Fish Lake is a 267-acre mesotrophic (moderately fertile) lake located in northwest Otter Tail County nine miles northeast of Pelican Rapids, MN. A portion of Fish Lake is also referred to as Bass Lake. Fish Lake is connected to Pelican Lake by a navigable channel. The immediate watershed is composed of mixed hardwood forest. The maximum depth is 69 feet; however, 30% of the lake is 15 feet or less in depth. The secchi disk reading was 13.5 feet, indicating good water clarity. Previous secchi disk readings ranged from 8.9 to 11.3 feet.

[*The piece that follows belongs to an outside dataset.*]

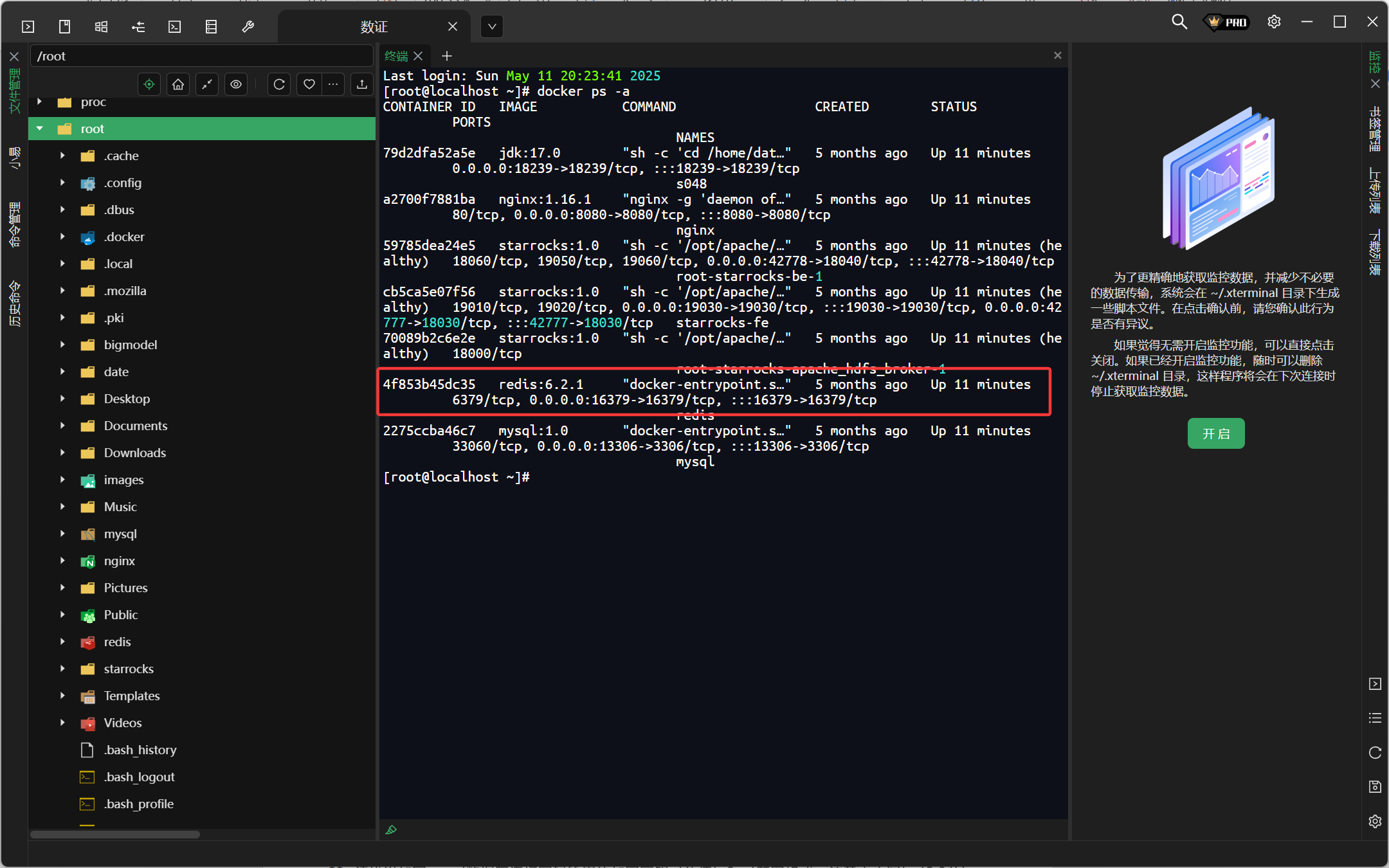Screen dimensions: 1389x868
Task: Click the heart favorites icon
Action: (309, 84)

Shoalwater substrates consist primarily of sand and gravel. Hardstem bulrush and common cattail are prevalent along the shorelines of the lake. These emergent plants provide valuable fish and wildlife habitat and are critical in maintaining good water quality. Emergent plants also provide critical spawning habitat for several species of fish including northern pike, largemouth bass, and panfish. They also serve as important nursery areas for many species of fish. Because of their ecological value, emergent plants cannot be removed without a DNR permit.

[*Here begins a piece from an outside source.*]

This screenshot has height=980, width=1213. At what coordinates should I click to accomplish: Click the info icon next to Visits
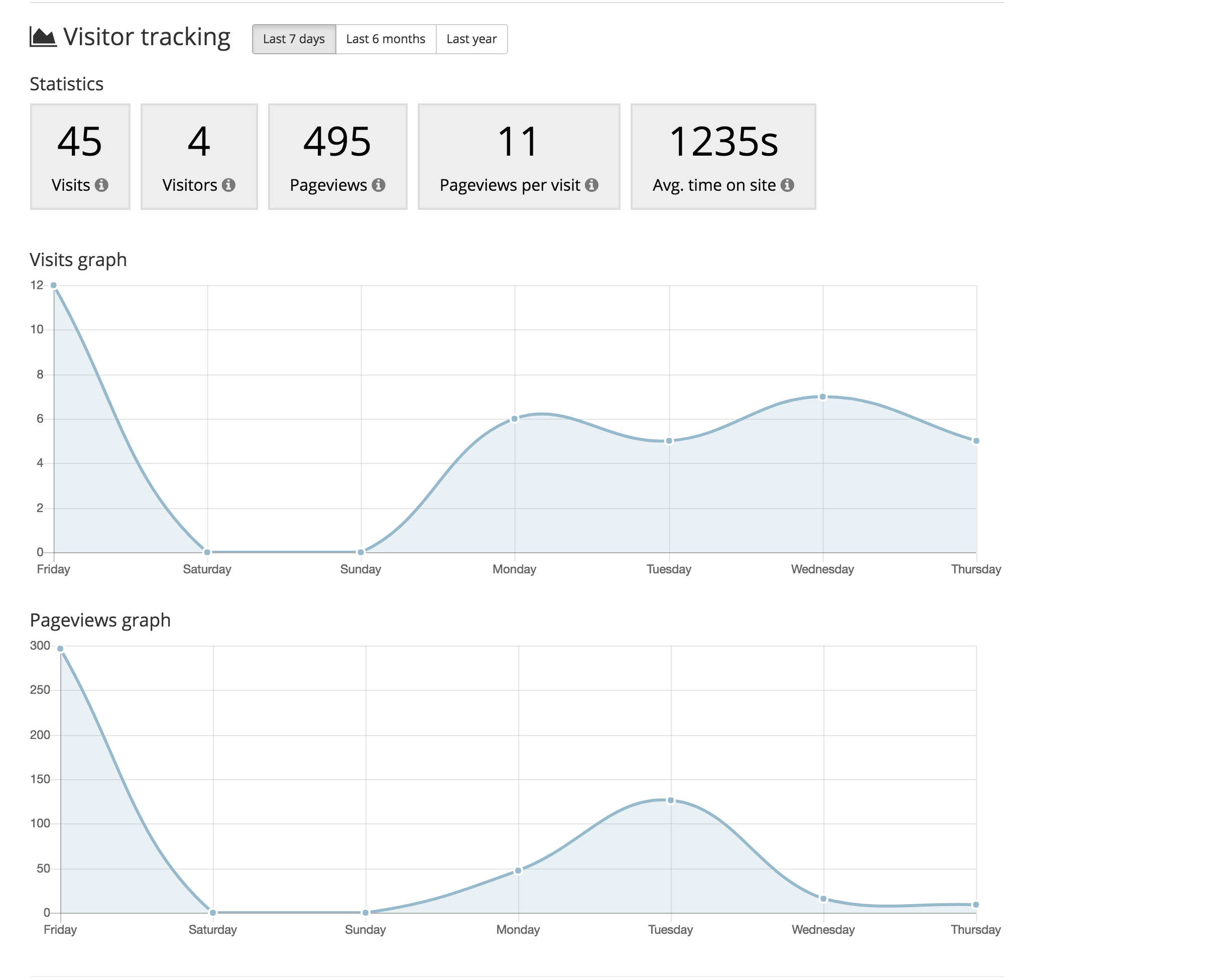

Since Fish Lake is connected to Pelican Lake, population dynamics of the fish community tend to reflect those in Pelican Lake.
The northern pike test-net catch rate exceeded the normal range for this class of lake. Age data indicate that pike reproduction is consistently good. Pike ranged in length from 10.9 to 33.7 inches with an average length and weight of 19.6 inches and 1.8 pounds. Seventeen percent of the northern pike were 24.0 inches or greater in length. Pike attain an average length of 21.9 inches at five years of age.
The walleye test-net catch rate was within the normal range for this class of lake. The 2002 and 2006 year classes are strong. These year classes are also strong in Pelican Lake. Walleyes ranged in length from 10.0 to 22.6 inches with an average length and weight of 15.3 inches and 1.3 pounds. Walleye attain an average length of 14.1 inches at four years of age.
The bluegill test-net catch rate was within the normal range for this class of lake. Bluegill size structure is very good. The average length of bluegill was 6.9 inches. Sixty-five percent of the bluegills were 7.0 inches or greater in length. Bluegills attain an average length of 7.5 inches at five years of age.
Anglers can maintain the quality of angling by practicing selective harvest. Selective harvest encourages the release of medium to large size fish while allowing the harvest of more abundant smaller fish for table fare. Releasing the medium to large fish will ensure that the lake will have enough spawning age fish on an annual basis and will provide anglers with more opportunities to catch large fish in the future
- Zebra Mussel
Recreational activities such as recreational boating, angling, waterfowl hunting, and diving may spread aquatic invasive species. Some aquatic invasive species can attach to boats, while others can become tangled on propellers, anchor lines, or boat trailers. Many species can survive in bilge water, ballast tanks, and motors or may hide in dirt or sand that clings to nets, buckets, anchors, and waders. Fortunately, completing simple steps can prevent the transport of aquatic invasive species.